== TASKS FOR THIS EXERCISE ==
[A] In the article about Lucy Liu's casting, which American network is producing Elementary?
[B] Transcribe the part of the article about Lucy Liu's casting starting with "With Jonny Lee" and going on through "infringed their copyright.".

== SELECTED PASSAGE ==
---------------

Lucy Liu to play Dr Watson in 'radical' US adaptation of Sherlock Holmes
Adam Sherwin is Media Correspondent at The Independent and an award-winning writer who specialises in covering the entertainment, broadcasting, music and popular culture industries. Previously Media writer and diarist at The Times, he was a co-founder of the Beehive City media and entertainment website. As regular contributor to BBC London 94.9 Radio station, he was named Music Business writer of the year at the awards of influential music industry site Record of the Day in 2006.
Tuesday 28 February 2012
He’s traditionally been Sherlock Holmes’ brave accomplice and a faithful chronicler of their sleuthing escapades.
Now Dr Watson will be transformed into an “ass-kicking” female counterpart, played by Lucy Liu, in the curious case of the gender-changing sidekick.
John Watson will become Joan in Elementary, a radical modern-day take on Sir Arthur Conan Doyle’s classic mysteries, produced by the American network CBS.
With Jonny Lee Miller cast as Sherlock, the US series has made a bold move to distance itself from Sherlock, the hit BBC1 series, whose producers had threatened legal action if the American drama infringed their copyright.

---------------

== INFORMATION SUPPLIED ==
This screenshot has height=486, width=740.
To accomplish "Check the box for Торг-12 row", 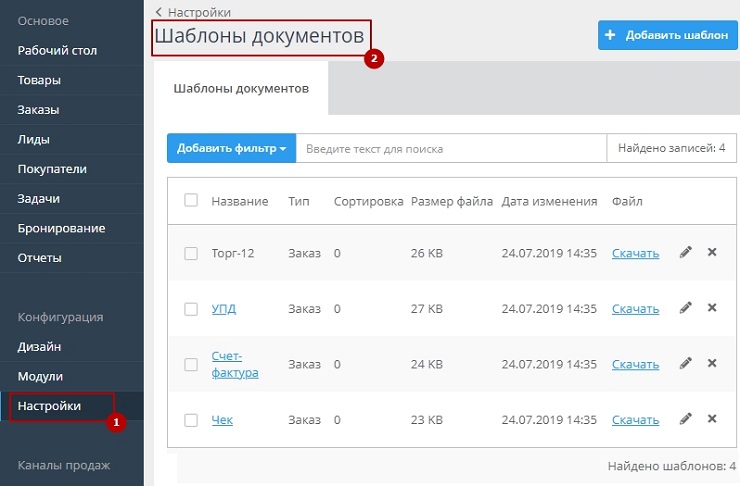I will pos(191,253).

---------------

== ANSWERS FOR THE TASKS ==
[A] CBS

[B]
With Jonny Lee Miller cast as Sherlock, the US series has made a bold move to distance itself from Sherlock, the hit BBC1 series, whose producers had threatened legal action if the American drama infringed their copyright.